Bipolar, sociopathic personality, depression, schizophrenia. What is the survival value of these characteristics? What are thieves and killers when their abilities are directed against a competing tribe? Warriors, heroes?


Survival of the fittest. Much more than just the strongest individual. Among social species, intra-group bonds and cooperation typify the most successful groups. The members of such a group benefit from that success.

Natural selection has brought us to where we are, but are we on a dead end path?

"Over the million years or more that man has existed on this planet his knowledge of the external world has evolved greatly and increased his power and ability to cope with natural calamities. Inwardly, in his consciousness, man has not evolved very much. He is still very much like the primitive man - fearful and insecure, forming groups (religious and national ), fighting and preparing for war, seeking advantages for himself and hating others. He is now able to travel to the moon and communicate around the globe in a matter of minutes but he still finds it difficult to love his neighbour (sp) and live in peace.
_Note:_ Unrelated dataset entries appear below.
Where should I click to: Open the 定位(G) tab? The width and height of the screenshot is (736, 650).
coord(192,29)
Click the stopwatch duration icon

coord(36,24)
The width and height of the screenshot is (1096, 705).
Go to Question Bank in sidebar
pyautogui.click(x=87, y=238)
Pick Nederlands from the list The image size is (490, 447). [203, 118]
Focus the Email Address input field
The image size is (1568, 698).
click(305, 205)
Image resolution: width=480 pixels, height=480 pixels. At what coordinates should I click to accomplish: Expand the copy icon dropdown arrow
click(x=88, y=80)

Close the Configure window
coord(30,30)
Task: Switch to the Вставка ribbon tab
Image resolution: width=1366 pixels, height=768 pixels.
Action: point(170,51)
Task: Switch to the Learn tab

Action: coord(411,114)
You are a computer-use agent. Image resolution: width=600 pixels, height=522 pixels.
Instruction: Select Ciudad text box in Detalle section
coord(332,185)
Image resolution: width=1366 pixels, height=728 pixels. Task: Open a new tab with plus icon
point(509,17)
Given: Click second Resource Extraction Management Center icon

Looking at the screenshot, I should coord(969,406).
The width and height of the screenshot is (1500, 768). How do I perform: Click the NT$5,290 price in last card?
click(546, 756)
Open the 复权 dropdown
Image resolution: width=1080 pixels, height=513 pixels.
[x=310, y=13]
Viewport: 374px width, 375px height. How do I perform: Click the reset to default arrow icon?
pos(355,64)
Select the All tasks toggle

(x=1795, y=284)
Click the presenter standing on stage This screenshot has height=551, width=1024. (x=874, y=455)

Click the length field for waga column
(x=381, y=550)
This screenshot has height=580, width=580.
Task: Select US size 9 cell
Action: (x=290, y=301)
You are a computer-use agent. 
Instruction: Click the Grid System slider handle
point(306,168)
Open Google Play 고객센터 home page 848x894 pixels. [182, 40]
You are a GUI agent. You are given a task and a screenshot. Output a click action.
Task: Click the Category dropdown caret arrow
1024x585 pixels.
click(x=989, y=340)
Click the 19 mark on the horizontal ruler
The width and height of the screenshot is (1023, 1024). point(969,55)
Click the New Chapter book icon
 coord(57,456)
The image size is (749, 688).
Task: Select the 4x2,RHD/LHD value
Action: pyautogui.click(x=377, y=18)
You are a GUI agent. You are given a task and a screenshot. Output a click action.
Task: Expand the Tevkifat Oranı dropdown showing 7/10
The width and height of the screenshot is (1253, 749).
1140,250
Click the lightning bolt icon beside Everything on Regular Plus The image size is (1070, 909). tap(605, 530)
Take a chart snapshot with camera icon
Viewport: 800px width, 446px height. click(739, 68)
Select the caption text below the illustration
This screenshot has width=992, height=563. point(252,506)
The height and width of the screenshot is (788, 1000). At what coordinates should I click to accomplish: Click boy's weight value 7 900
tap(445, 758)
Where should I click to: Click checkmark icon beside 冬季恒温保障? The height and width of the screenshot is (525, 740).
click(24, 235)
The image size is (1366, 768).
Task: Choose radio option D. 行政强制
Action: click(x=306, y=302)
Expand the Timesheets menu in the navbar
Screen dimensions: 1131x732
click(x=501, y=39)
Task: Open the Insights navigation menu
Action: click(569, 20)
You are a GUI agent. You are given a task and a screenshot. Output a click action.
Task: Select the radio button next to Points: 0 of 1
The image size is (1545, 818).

Modern man is as brutal, selfish, violent, greedy and possessive as the primitive man of a million years ago, though he may now be able to hide himself behind a lot of noble-sounding words and thoughts.

If man does not transform inwardly, though (through ed.) a mutation in his psyche, he will soon join the list of those unfortunate creatures that lives (lived ed.) a million years or so on this planet and then became extinct for they could not adapt themselves. It is not certain yet if the evolution of man from the ape was really a step in the direction of survival or a retrograde step. Only time will tell."